Reseeding of the decellularized ACL with human fibroblasts was successful, and our measurements showed persistent DNA contents and increasing procollagen measures over time, depicting the typical behavior of highly differentiated cells with high biosynthetic activity but low mitotic rates. Lower seeding density could lead to higher rates of mitosis, which might be beneficial in a defect healing environment. Yet it is important to consider that orchestrated biosynthesis is more important than rapid cell growth, since the latter would lead to a functionally and mechanically inferior scar tissue.37-39
Our histological specimens showed that the cells formed clusters on the surface of the biomaterial, as is often seen in static seeding.40,41
Deeper infiltration into the tissue might be seen at later follow-ups, but since our study was designed to test the feasibility of reseeding in general and not the behavior of the reseeded cells, data on time points later than 2 weeks are not available. Another reason for poor infiltration is the rather high density of the material. In fact, a previous study showed that ultrasonic modification of decellularized tendon increases recellularization.42
Finally, we interpret the decreasing content of free soluble collagen in the culture medium despite increasing procollagen production as an indirect proof of ongoing incorporation of newly synthesized collagen into the extracellular matrix. It should be remembered that procollagen contents should only be seen as a surrogate of collagen, but, as pointed out earlier, we decided to use procollagen rather than collagen measurement because we wanted to study cellular behavior independent from extracellular processes.

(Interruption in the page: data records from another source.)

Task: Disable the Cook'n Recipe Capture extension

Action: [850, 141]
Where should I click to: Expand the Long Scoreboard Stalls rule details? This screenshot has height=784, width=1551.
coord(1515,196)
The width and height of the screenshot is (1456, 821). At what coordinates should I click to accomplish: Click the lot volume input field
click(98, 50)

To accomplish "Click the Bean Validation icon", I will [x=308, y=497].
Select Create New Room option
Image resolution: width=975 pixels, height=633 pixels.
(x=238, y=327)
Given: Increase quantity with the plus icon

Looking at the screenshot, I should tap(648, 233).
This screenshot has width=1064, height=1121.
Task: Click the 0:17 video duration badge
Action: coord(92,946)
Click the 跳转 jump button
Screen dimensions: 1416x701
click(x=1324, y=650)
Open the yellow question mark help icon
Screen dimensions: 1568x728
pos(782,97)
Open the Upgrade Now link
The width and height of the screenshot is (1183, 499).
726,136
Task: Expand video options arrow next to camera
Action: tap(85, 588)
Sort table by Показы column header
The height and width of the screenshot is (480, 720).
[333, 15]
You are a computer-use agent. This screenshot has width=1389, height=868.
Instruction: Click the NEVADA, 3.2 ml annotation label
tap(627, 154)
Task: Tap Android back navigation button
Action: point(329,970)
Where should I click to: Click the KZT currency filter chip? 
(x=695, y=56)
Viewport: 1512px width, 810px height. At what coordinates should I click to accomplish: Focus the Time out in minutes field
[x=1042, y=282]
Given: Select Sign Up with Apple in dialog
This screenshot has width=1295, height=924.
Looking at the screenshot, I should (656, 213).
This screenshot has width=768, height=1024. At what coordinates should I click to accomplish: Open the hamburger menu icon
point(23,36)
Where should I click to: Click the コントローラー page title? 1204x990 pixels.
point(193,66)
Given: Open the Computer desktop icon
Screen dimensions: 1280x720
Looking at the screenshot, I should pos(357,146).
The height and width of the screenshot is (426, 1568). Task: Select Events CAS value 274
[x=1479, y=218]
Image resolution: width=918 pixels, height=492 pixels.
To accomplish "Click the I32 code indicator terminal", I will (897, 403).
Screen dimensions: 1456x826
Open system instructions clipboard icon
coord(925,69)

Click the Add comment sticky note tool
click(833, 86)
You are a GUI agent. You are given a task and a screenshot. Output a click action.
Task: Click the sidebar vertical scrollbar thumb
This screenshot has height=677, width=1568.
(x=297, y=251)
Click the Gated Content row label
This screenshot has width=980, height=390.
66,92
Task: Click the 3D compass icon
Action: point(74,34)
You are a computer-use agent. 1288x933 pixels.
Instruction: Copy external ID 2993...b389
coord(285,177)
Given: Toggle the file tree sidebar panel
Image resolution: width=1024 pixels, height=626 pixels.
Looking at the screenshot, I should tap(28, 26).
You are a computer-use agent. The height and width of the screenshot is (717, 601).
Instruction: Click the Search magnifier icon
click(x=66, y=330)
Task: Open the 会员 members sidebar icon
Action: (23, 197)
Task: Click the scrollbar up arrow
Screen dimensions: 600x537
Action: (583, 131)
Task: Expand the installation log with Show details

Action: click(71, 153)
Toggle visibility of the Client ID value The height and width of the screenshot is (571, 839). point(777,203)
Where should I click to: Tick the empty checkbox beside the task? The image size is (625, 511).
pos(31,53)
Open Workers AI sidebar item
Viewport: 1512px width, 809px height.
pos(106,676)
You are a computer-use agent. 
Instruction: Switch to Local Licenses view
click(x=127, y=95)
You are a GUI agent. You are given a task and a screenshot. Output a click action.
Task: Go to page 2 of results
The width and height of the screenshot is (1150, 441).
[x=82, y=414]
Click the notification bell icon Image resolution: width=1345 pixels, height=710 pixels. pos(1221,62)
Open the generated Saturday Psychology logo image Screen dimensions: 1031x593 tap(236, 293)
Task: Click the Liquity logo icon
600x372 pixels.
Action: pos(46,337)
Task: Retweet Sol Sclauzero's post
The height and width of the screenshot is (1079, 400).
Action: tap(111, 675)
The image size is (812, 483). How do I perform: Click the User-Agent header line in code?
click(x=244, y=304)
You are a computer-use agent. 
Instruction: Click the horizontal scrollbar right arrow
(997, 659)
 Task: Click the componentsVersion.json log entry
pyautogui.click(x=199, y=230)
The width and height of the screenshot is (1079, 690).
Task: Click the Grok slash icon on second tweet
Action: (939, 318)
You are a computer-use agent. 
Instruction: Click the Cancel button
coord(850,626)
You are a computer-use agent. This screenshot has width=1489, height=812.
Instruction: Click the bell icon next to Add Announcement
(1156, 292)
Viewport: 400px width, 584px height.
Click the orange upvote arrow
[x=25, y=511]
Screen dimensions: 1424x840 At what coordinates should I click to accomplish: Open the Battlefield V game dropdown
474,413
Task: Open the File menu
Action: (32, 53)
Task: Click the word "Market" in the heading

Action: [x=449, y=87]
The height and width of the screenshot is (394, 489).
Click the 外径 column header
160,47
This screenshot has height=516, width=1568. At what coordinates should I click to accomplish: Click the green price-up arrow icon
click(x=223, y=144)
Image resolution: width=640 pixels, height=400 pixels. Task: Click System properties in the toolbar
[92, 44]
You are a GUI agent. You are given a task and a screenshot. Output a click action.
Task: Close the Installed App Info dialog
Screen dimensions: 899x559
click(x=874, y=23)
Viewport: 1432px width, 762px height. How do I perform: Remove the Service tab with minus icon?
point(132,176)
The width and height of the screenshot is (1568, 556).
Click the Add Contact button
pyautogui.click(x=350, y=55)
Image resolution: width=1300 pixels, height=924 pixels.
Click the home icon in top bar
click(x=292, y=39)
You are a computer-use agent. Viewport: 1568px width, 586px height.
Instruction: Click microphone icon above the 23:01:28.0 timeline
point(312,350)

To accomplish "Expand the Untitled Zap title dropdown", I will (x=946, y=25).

Our study has some shortcomings. Firstly, the question emerges whether it is necessary to decellularize tissue for ACL tissue engineering at all. Disease transmission with ACL allografts seems almost negligible,43
and studies have suggested that enzymatic removal of cell surface epitopes reduces immunogenicity of xenografts.44
However, as mentioned above, it has been shown that the presence of intrinsic cells, and their necrosis after graft harvest and implantation, can delay host cell infiltration and affect ligamentization.34,35,45
Although the specifics of donor–host cell interaction, both beneficial and detrimental, remain widely unknown, it is rather unlikely that the implantation of allogenic or even xenogenic cells will have any benefit to the host. Future studies comparing these methodologically different, yet technically equivalent, methods such as decellularization or epitope removal will be needed to definitively answer this question. Secondly, there is currently no reason to choose xenogenic over allogenic tissue for ACL tissue engineering other than availability. However, a xenogenic material is more easily and abundantly available, which would prove most valuable in a clinical application. Also, it is likely that the findings obtained from porcine tissue are also valid for human ACL. Lastly, there might be additional confounding factors we did not include in our analysis, yet the fairly narrow confidence intervals and findings consistent with the literature support the precision and validity of our findings, while the size of our sample discourages further sub-grouping.46
In summary, given the lack of prior comparative studies, the character of our study is more hypothesis-building in nature than hypothesis-testing.
In conclusion, our findings commend decellularization with TRITON-X over the use of SDS or trypsin, measured by effectiveness of cell removal and minimization of biochemical alterations. Also, porcine ACL tissue decellularized with TRITON -X can be successfully reseeded with human fibroblasts, which produce procollagen in increasing quantities. Future studies addressing the in vivo efficacy of decellularized ACL and other available scaffolds would be of great interest.